RAJAWARTA : Badan Perencanaan dan Pembangunan Kota (Bappeko) menggelar rapat dengan Dinas Pemuda dan Olahraga (Dispora) Pemkot Surabaya yang membahas tentang Rancangan Peraturan Daerah (Raperda) retribusi sewa Gelora Bung Tomo (GBT) yang diusulkan Pemerintah Kota (Pemkot) Surabaya.

Hasil dari rapat koordinasi tersebut menurut Kepala Bappeko Surabaya, Eri Cahyadi ada perbedaan perhitungan antara penyewa umum dengan penyewa Persebaya. Kalau umum dihitung berdasarkan perhari atau 24 jam. Sedangkan Persebaya dihitung perlaga.

Dijelaskannya, yang mengajukan Raperda pihak Dispora melalui tim appraisal ke DPRD. “Namun sebelum (raperda) itu berjalan masih pakai Perda yang lama (Perda Nomor 2 Tahun 2013),” kata Eri kepada pewarta yang menemuinya (08/07/2019).

Berdasarkan Peraturan Daerah (Perda) Kota Surabaya nomor 2 tahun 2013 pasal 19 B menyebutkan, retribusi stadion yang berlokasi di Benowo, Kecamatan Pakal itu, saat ini dibanderol Rp 30 juta untuk pertandingan level Liga 1. Sedangkan untuk pertandingan internasional, tarifnya Rp 70 juta.

Sementara dalam Rancangan Peraturan Daerah (Raperda) retribusi yang diusulkan Pemkot Surabaya, dibanderol Rp 444,6 juta per hari atau 24 jam.

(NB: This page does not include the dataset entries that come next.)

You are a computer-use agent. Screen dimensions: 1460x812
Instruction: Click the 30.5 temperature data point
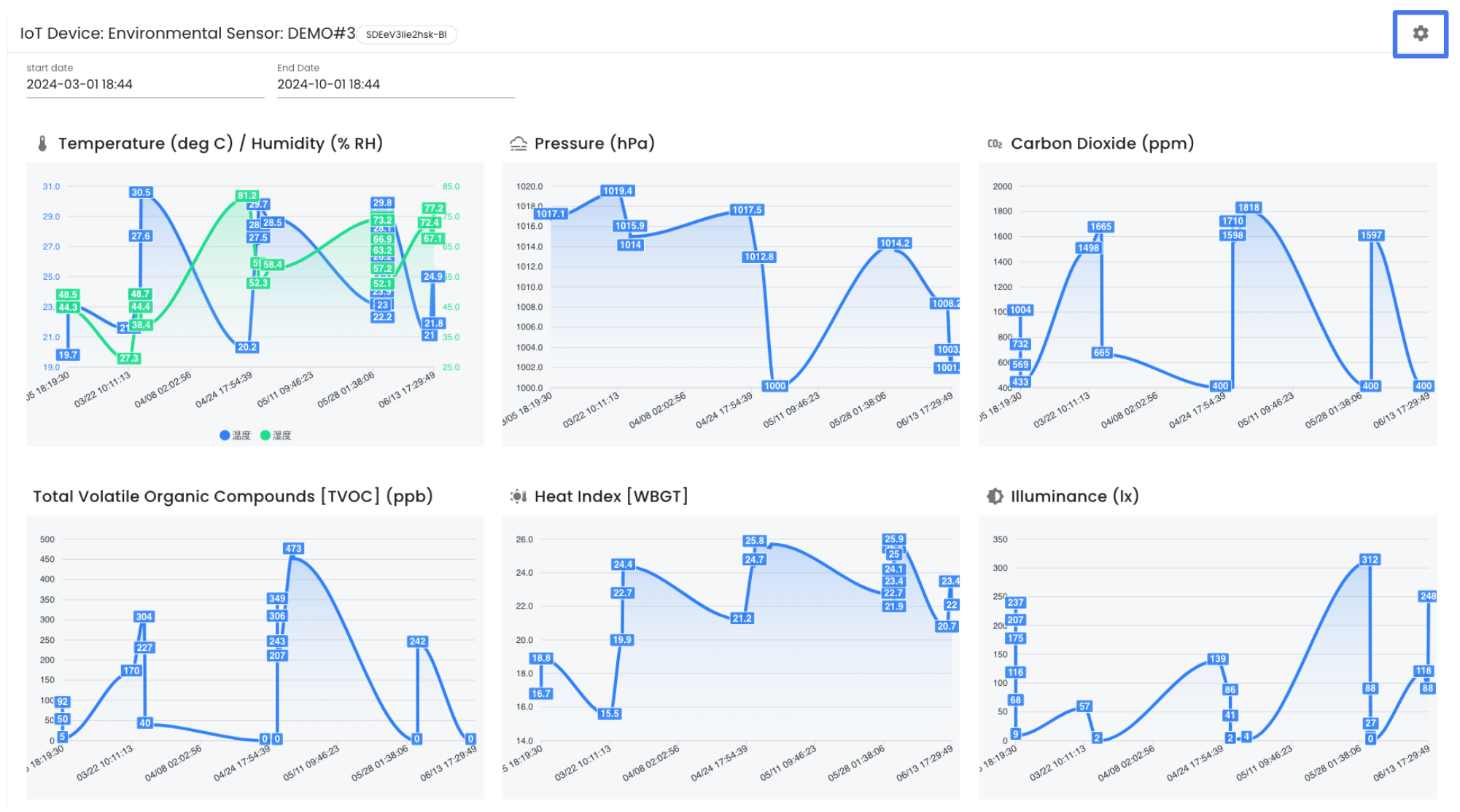click(141, 192)
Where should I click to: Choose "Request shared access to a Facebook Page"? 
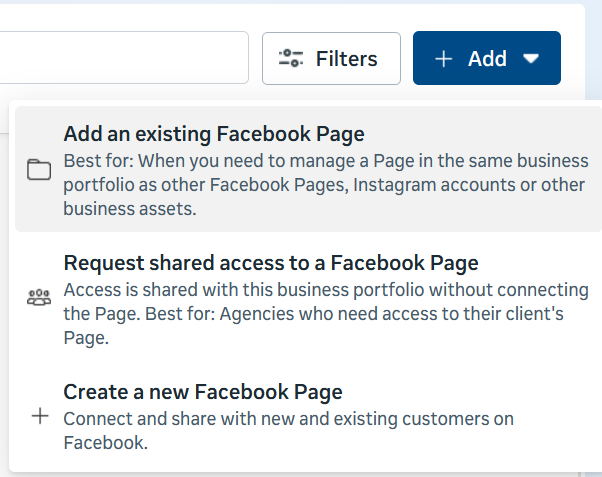pyautogui.click(x=270, y=263)
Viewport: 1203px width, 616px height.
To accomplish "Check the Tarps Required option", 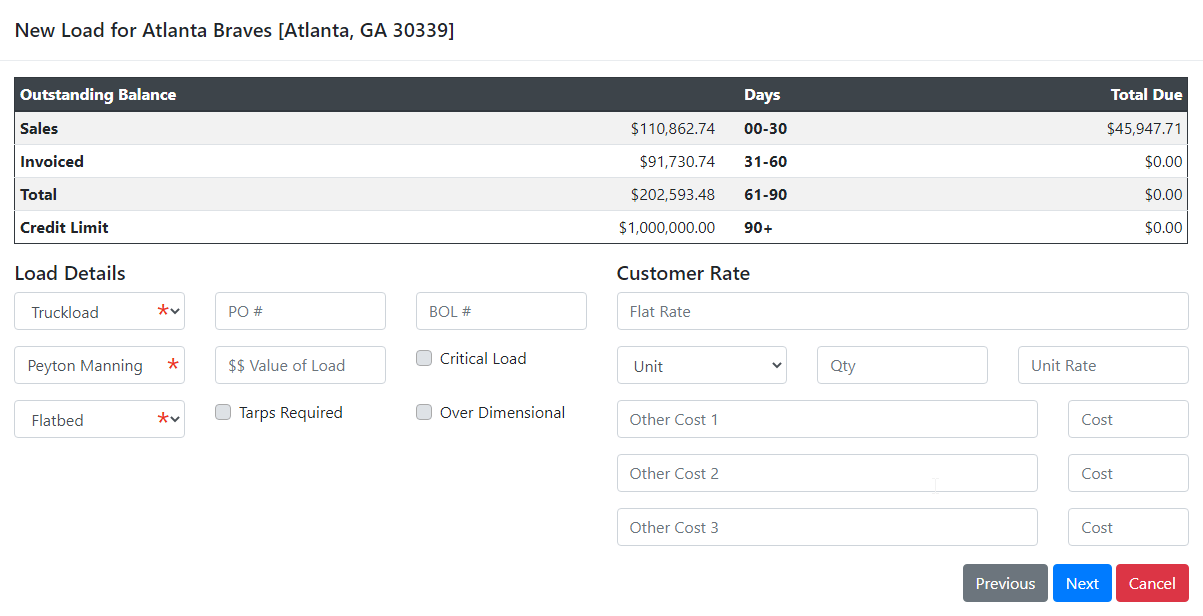I will pos(222,411).
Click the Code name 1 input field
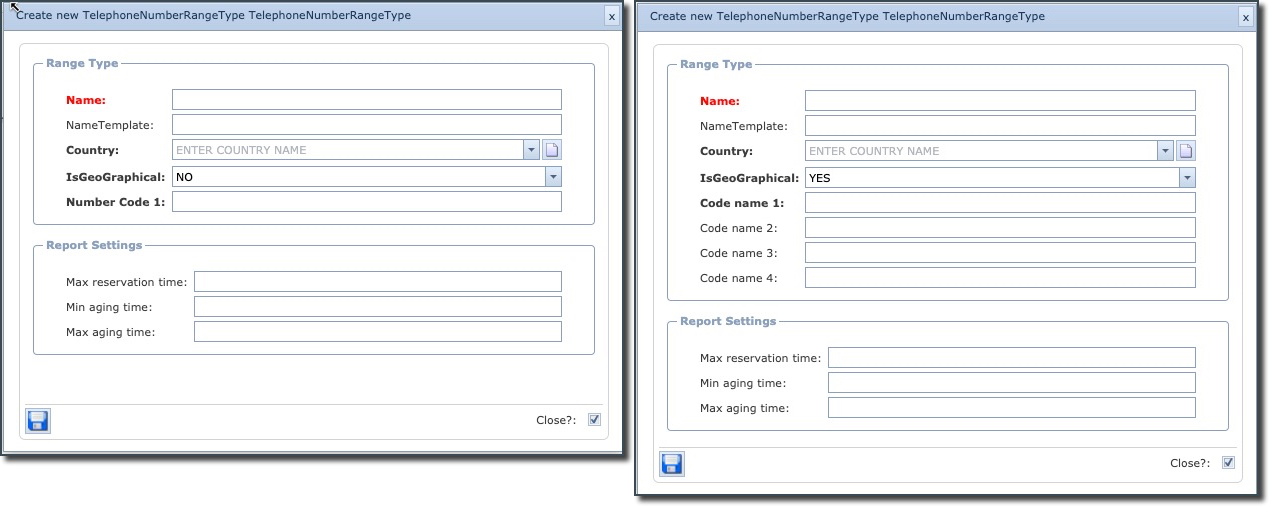 (x=1000, y=203)
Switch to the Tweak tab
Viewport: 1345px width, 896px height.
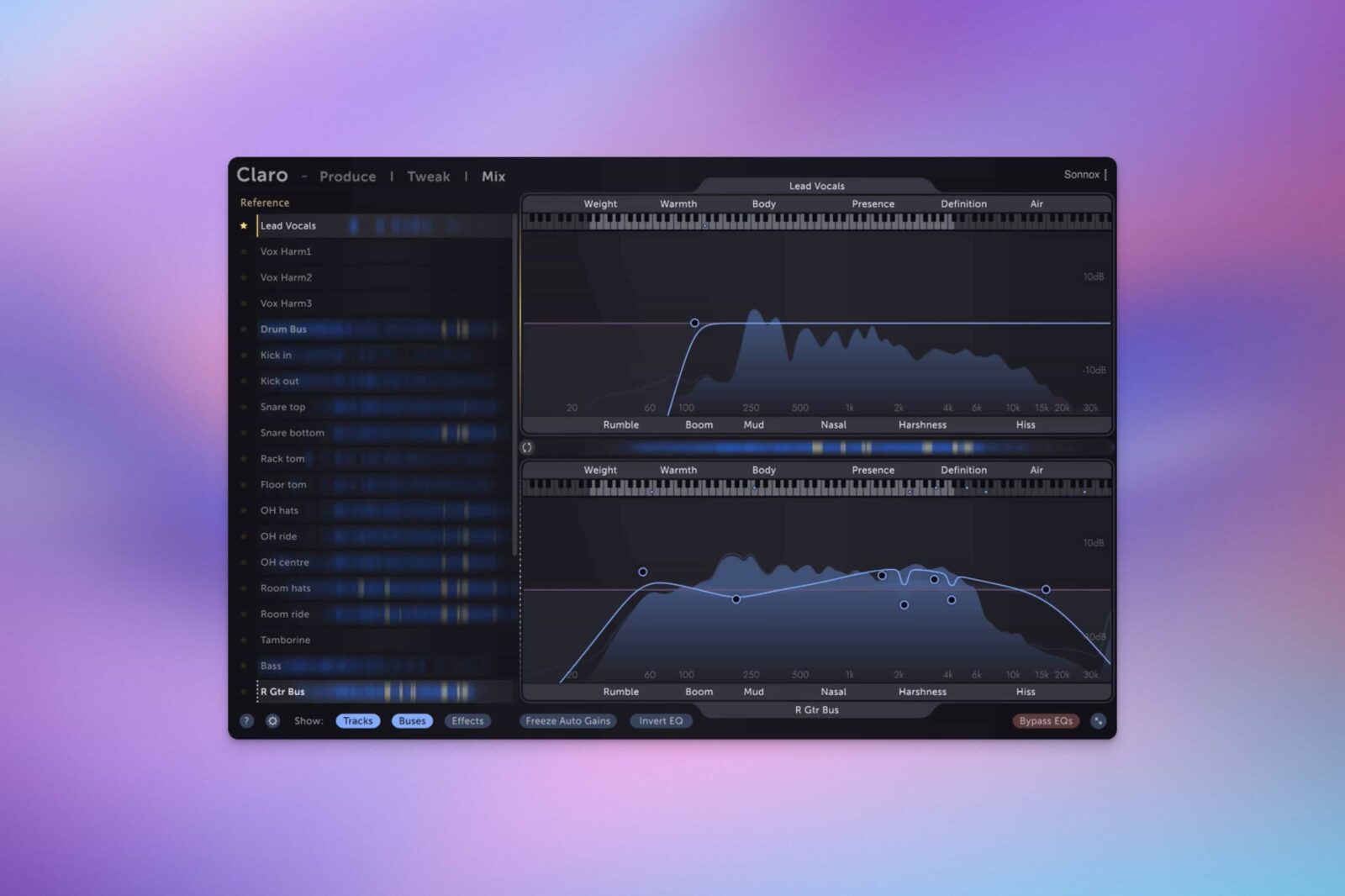coord(428,177)
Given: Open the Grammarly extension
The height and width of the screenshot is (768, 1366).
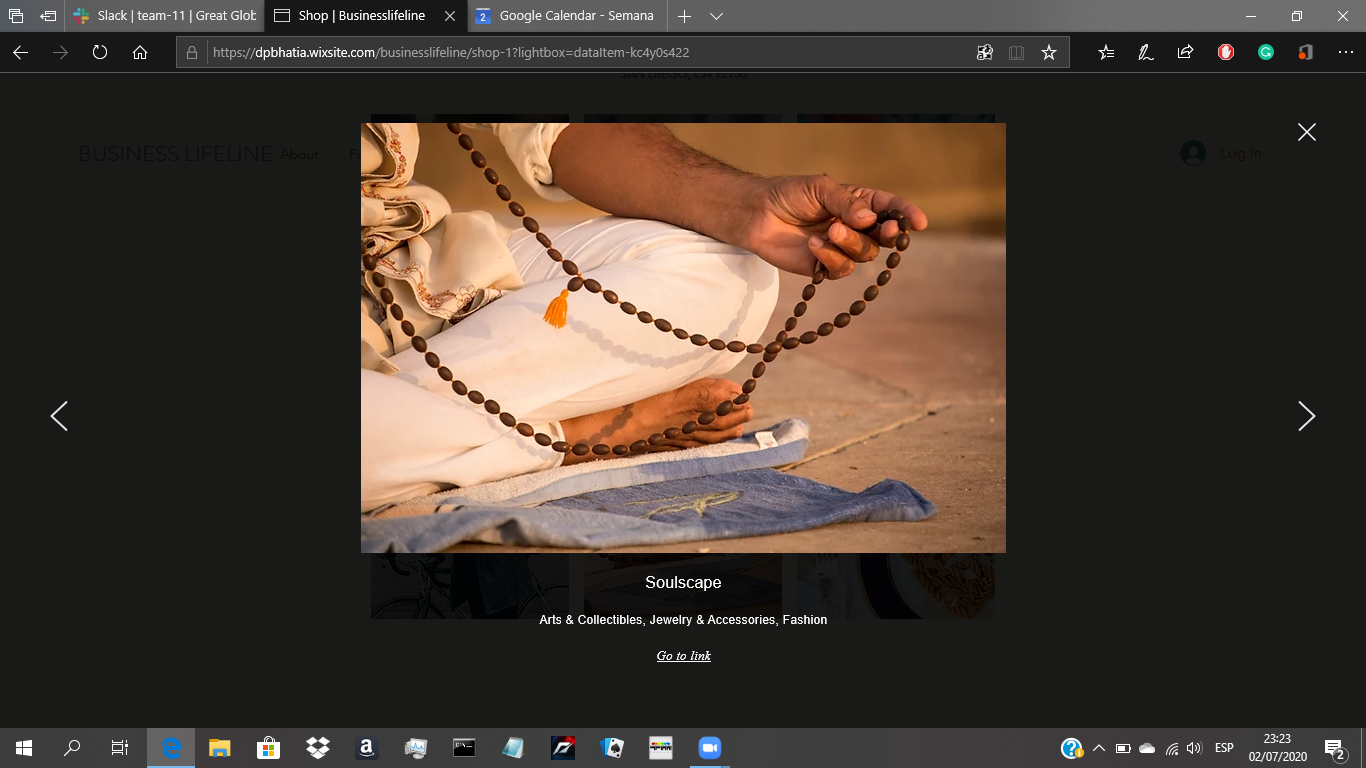Looking at the screenshot, I should 1266,53.
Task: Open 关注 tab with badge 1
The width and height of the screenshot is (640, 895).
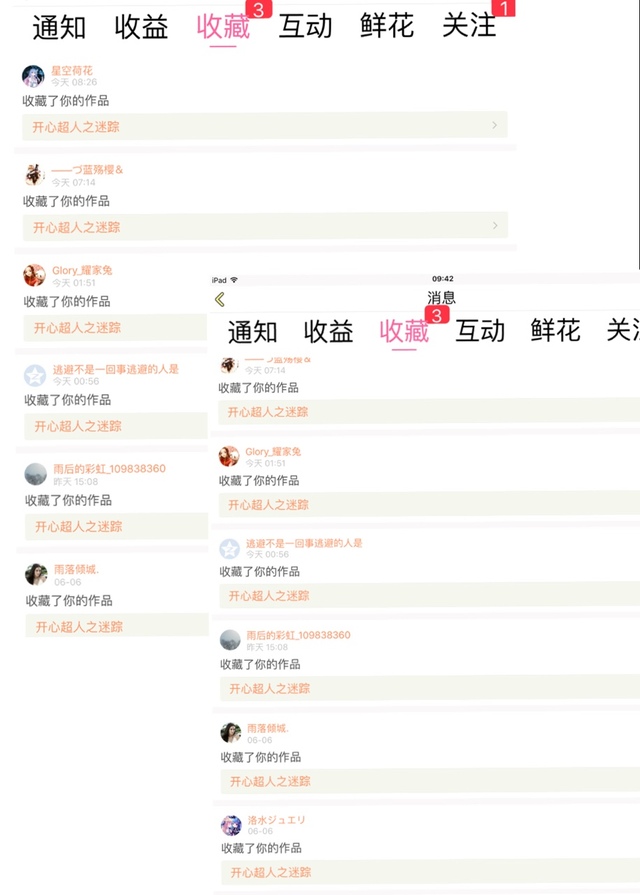Action: pos(469,26)
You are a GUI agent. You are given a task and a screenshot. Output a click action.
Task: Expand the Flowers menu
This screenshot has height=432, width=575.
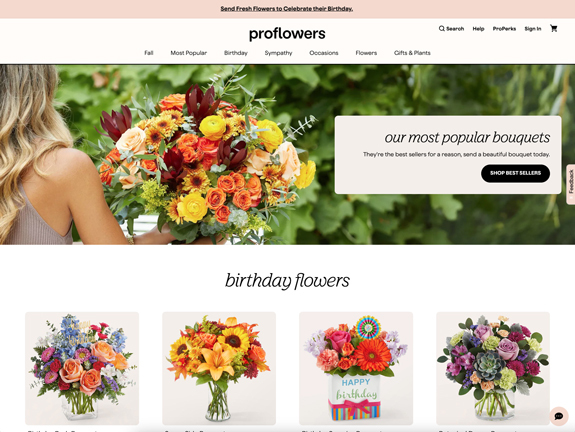point(366,53)
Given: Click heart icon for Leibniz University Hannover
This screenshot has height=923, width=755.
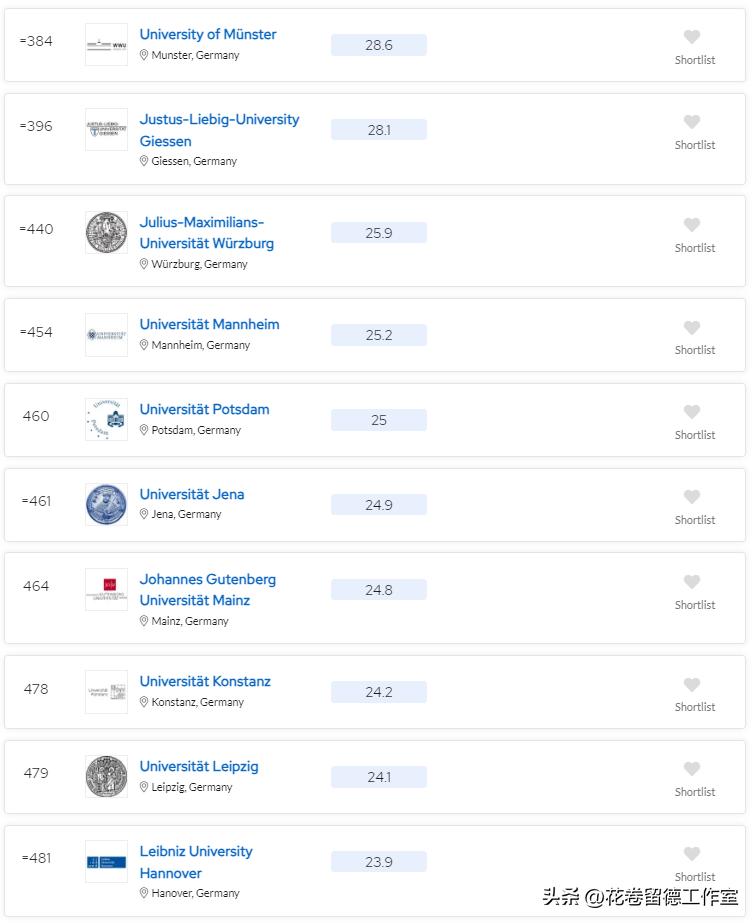Looking at the screenshot, I should pos(692,854).
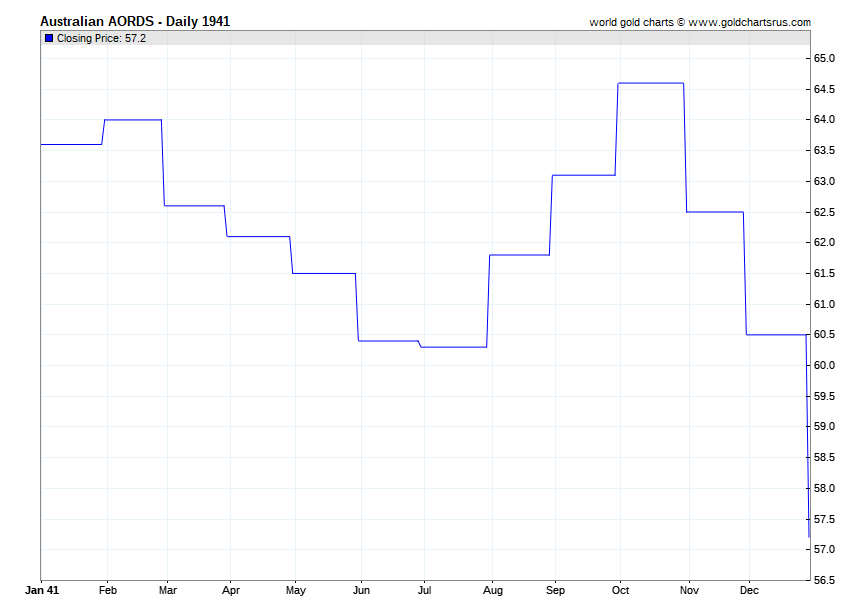
Task: Click the 56.5 value on the y-axis
Action: point(824,581)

Sedangkan sewa untuk per jam mencapai Rp 22 juta.

Meski demikian lanjut Eri,ada yang perlu digaris bawahi yakni selama ini perhitungan sewa yang dibebankan ke Persebaya dihitung berdasarkan sekali laga (tanding). Jika diasumsikan dalam setiap laga pertandingan, waktu yang dibutuhkan 45 menit kali 2 adalah 2 jam. “Jadi kalau dihitung dalam setiap laga (raperda) hanya Rp 44 juta,” jelasnya.

Pria yang disebut-sebut akan maju sebagai calon Walikota Surabaya memastikan, bahwa khusus untuk Persebaya dan kegiatan sosial lainnya akan mendapatkan perbedaan tarif. “Sejak awal pertandingan kemarin sudah dibedakan harga sewa (stadion GBT) untuk Persebaya karena membawa nama baik Surabaya,” katanya.